EXERCISE DETAILS:
Only one stretch of the data below should be repeated: the lines from the line containing "Screen dimensions: 765x443" through the line containing "At what coordinates", inclusive, exactly as they are.

EXTRACTED MATERIAL:
━━━━
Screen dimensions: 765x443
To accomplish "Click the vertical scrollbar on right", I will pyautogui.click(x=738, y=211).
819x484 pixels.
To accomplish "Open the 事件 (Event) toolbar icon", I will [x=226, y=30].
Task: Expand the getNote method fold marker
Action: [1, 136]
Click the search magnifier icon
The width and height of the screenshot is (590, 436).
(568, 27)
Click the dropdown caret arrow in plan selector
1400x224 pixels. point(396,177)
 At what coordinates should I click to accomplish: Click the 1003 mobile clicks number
━━━━
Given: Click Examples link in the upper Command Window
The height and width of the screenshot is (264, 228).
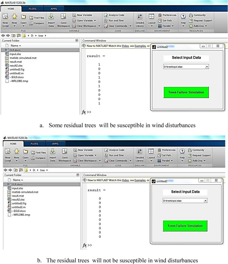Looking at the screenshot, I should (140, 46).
━━━━
PROBLEM SOLUTION:
Screen dimensions: 765x443
To accomplish "Click the vertical scrollbar on right", I will pyautogui.click(x=738, y=211).
819x484 pixels.
To accomplish "Open the 事件 (Event) toolbar icon", I will [x=226, y=30].
Task: Expand the getNote method fold marker
Action: [1, 136]
Click the search magnifier icon
The width and height of the screenshot is (590, 436).
(568, 27)
Click the dropdown caret arrow in plan selector
1400x224 pixels. point(396,177)
 At what coordinates should I click to accomplish: Click the 1003 mobile clicks number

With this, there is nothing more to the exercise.